O que fazer - Escreva a continuação do artigo de opinião sobre a saúde pública e a liberdade, a partir da última frase apresentada.

Texto do exercício -
++++++

Quando a Saúde limita a Liberdade

Ana Cruz
Vivemos momentos inéditos a nível social, em que o contato físico próximo constituí um risco para a Saúde Pública. Ter de se submeter a regras, prejudicando a minha vontade ou escolha individual é incompatível com o conceito de Liberdade individual, mas vivendo em sociedade coloco esta questão: quando prejudico a liberdade alheia, de forma deliberada, estarei consciente do delito que estou a cometer? A escapadela para o convívio social em espaços exíguos; o almoço familiar de Domingo sem distanciamento físico; o escárnio de quem usa máscara e luvas…. Tudo isto e mais algum comportamento associado, demonstra uma incúria perversa quase qualificável de insanidade psicótica. A complexidade de ter direitos numa sociedade democrática confere o fenómeno de ter deveres.
“Entre as brumas da memória…”, a estrofe do nosso hino português, retrata bem o que irei desenvolver neste artigo, o fato de muitos não terem memória ou estarem desmemoriados de um passado que deve ser louvado pelas garantias que temos atualmente!
Sendo da geração pós 25 de Abril, seria natural valorizar esta data apenas como um feriado nacional, razão para não ter aulas ou trabalho. Até podia manifestar-me numa avenida qualquer com estandartes alusivos à liberdade e cravos a enfeitar a indumentária, desconhecendo a verdadeira causa desta data. De fato, parece maravilhoso toda a festa associada à revolução que trouxe a democracia a Portugal, quando em muitos discursos falam da repressão das gerações anteriores, mas são pouco claros nos sacrifícios foram sujeitos….
Democracia e liberdade, foram os pilares da construção de um novo regime politico em Portugal, que supostamente seria sustentado pela vontade do Povo. Infelizmente, atualmente poucos são os que reconhecem as decisões do Povo na Casa da Democracia, porque se no Estado Novo existia a censura, na atualidade existe a advertência condescendente na Casa da Democracia! O reparo formal, mas ácido do Presidente da Assembleia da Republica, Dr. Ferro Rodrigues, remete às correções que o aluno faz um professor que se engana ao ler a ficha de atividades e obtém esta magnânima resposta: “Está bem, Joãozinho! Mas eu é que sou o adulto e mando, por isso esteja caladinho!”

++++++

Dados apresentados -
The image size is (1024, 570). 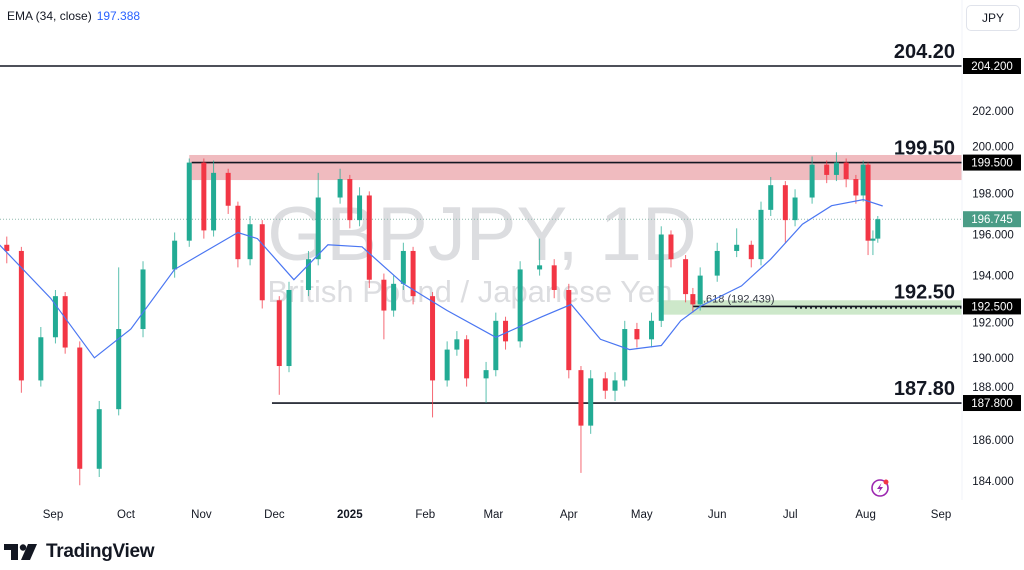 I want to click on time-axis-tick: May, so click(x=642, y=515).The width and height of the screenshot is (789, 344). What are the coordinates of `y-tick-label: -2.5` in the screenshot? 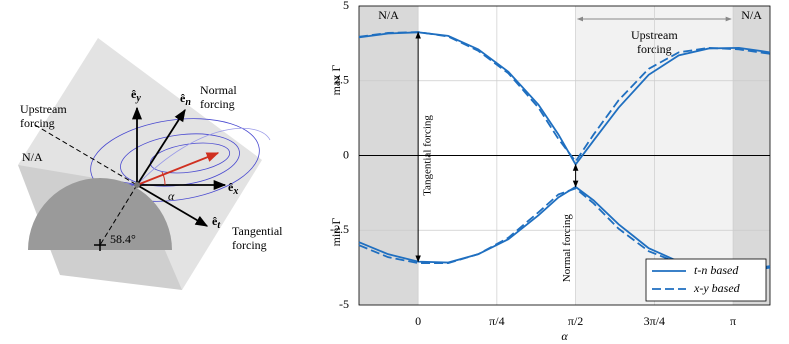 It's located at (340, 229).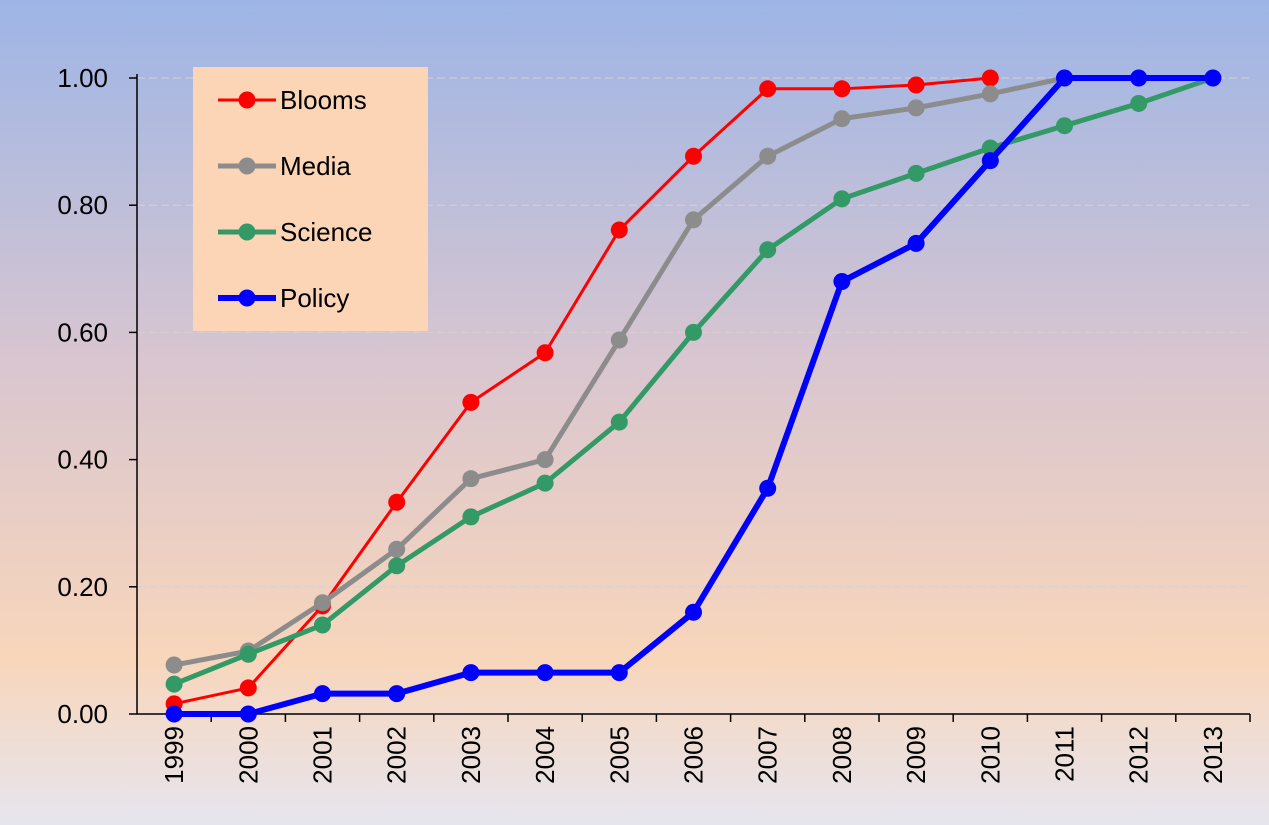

++++++

Problema resolvido -
O óbvio é tão chocante que ninguém tem ousadia que falar… A falta de união e capacidade de racionalidade existente, só poderá ser justificada com a falta de gestão emocional pelos representantes políticos portugueses! Chocante desvalorizarem o momento, que foi o 25 de Abril, para depois afigurar-se de um direito que foi ganho…pelo 25 de Abril! Claro que devemos seguir as orientações da Direção Geral da Saúde - que foi fundada para combater uma epidemia, denominada por Peste Bubónica, originária da China, que surgiu no Verão de 1899 no Porto. Na altura o responsável máximo da Saúde do Porto, era o Dr. Ricardo Jorge, que devido à sua tenacidade e dedicação foi homenageado com a concessão do seu nome a uma instituição que promovia a saúde através de investigação cientifica, sendo atualmente um laboratório de referência a nível nacional e internacional.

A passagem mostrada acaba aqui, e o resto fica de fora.